Explanation.—For the purposes of this section,—

“net consideration”, in relation to the transfer of a capital asset, means the full value of the consideration received or accruing as a result of the transfer of the capital asset as reduced by any expenditure incurred wholly and exclusively in connection with such transfer.

(2) Where the assessee purchases, within the period of two years after the date of the transfer of the original asset, or constructs, within the period of three years after such date, any residential house, the income from which is chargeable under the head “Income from house property”, other than the new asset, the amount of capital gain arising from the transfer of the original asset not charged under section 45 on the basis of the cost of such new asset as provided in clause (a), or, as the case may be, clause (b), of sub-section (1), shall be deemed to be income chargeable under the head “Capital gains” relating to long-term capital assets of the previous year in which such residential house is purchased or constructed.

(3) Where the new asset is transferred within a period of three years from the date of its purchase or, as the case may be, its construction, the amount of capital gain arising from the transfer of the original asset not charged under section 45 on the basis of the cost of such new asset as provided in clause (a) or, as the case may be, clause (b), of sub-section (1) shall be deemed to be income chargeable under the head “Capital gains” relating to long-term capital assets of the previous year in which such new asset is transferred.

(4) The amount of the net consideration which is not appropriated by the assessee towards the purchase of the new asset made within one year before the date on which the transfer of the original asset took place, or which is not utilised by him for the purchase or construction of the new asset before the date of furnishing the return of income under section 139, shall be deposited by him before furnishing such return [such deposit being made in any case not later than the due date applicable in the case of the assessee for furnishing the return of income under sub-section (1) of section 139 in an account in any such bank or institution as may be specified in, and utilised in accordance with, any scheme which the Central Government may, by notification in the Official Gazette, frame in this behalf and such return shall be accompanied by proof of such deposit ; and, for the purposes of sub-section (1), the amount, if any, already utilised by the assessee for the purchase or construction of the new asset together with the amount so deposited shall be deemed to be the cost of the new asset :

Provided that if the amount deposited under this sub-section is not utilised wholly or partly for the purchase or construction of the new asset within the period specified in sub-section (1), then,—

(i) the amount by which—

(a) the amount of capital gain arising from the transfer of the original asset not charged under section 45 on the basis of the cost of the new asset as provided in clause (a) or, as the case may be, clause (b) of sub-section (1), exceeds

(b) the amount that would not have been so charged had the amount actually utilized by the assessee for the purchase or construction of the new asset within the period specified in sub­section (1) been the cost of the new asset, shall be charged under section 45 as income of the previous year in which the period of three years from the date of the transfer of the original asset expires; and

(ii) the assessee shall be entitled to withdraw the unutilized amount in accordance with the scheme aforesaid.”

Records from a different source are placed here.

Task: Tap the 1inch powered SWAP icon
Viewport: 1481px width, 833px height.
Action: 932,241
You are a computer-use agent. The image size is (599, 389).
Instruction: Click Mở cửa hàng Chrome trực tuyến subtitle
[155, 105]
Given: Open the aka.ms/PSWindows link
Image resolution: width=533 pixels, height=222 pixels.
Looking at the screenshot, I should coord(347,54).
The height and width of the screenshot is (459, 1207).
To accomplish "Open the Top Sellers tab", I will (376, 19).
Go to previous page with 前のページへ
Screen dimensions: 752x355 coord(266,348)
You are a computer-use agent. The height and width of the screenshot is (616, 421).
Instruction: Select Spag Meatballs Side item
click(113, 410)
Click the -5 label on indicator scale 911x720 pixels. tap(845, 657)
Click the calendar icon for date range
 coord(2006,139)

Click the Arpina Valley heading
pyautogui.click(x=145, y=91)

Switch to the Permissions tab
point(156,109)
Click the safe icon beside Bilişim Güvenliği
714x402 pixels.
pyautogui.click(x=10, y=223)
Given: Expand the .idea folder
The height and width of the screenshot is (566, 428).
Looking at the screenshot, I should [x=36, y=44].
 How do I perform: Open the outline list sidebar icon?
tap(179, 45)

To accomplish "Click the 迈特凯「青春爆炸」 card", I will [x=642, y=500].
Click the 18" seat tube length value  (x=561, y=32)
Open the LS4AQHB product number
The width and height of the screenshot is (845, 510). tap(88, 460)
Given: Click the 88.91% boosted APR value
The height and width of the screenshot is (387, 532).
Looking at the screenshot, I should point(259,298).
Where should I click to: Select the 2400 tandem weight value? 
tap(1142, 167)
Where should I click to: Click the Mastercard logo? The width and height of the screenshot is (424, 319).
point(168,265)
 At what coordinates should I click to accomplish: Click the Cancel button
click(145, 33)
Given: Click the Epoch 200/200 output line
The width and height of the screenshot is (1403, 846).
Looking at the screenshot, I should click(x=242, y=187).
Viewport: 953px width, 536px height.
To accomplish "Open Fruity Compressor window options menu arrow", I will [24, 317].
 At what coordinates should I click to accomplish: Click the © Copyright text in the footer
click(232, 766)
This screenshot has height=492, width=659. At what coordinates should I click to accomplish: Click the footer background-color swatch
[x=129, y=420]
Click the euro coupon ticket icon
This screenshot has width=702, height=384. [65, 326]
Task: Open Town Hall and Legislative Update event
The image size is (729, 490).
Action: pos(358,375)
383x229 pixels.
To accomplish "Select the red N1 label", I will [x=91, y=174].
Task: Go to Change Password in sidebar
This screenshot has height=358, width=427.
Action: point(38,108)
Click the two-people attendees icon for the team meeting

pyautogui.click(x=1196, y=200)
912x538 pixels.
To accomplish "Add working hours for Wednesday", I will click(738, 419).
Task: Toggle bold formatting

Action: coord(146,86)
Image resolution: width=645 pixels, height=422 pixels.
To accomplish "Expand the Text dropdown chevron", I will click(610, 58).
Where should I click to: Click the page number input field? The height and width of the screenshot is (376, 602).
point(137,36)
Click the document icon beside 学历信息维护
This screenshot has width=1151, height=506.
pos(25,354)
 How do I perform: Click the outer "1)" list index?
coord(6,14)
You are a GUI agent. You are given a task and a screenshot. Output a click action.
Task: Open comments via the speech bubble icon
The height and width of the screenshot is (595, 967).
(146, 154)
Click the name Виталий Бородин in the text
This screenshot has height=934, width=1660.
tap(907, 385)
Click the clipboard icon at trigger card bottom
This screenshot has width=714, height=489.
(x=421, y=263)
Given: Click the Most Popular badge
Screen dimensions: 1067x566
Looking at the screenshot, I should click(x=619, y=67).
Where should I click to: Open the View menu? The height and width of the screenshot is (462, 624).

6. Heard the arguments of both the parties and perused the material available on record.

7. Thus, the agreement for sale was signed on 08.08.2014 and the payments have been completed by 08.10.2014. Since, the amount equivalent to the capital gains has been utilized for acquisition of new house, the assessee be permitted to avail the benefit allowable u/s 54 of the Act.

8. In the result, the appeal of the assessee is allowed. Order Pronounced in the Open Court on 16/12/2022.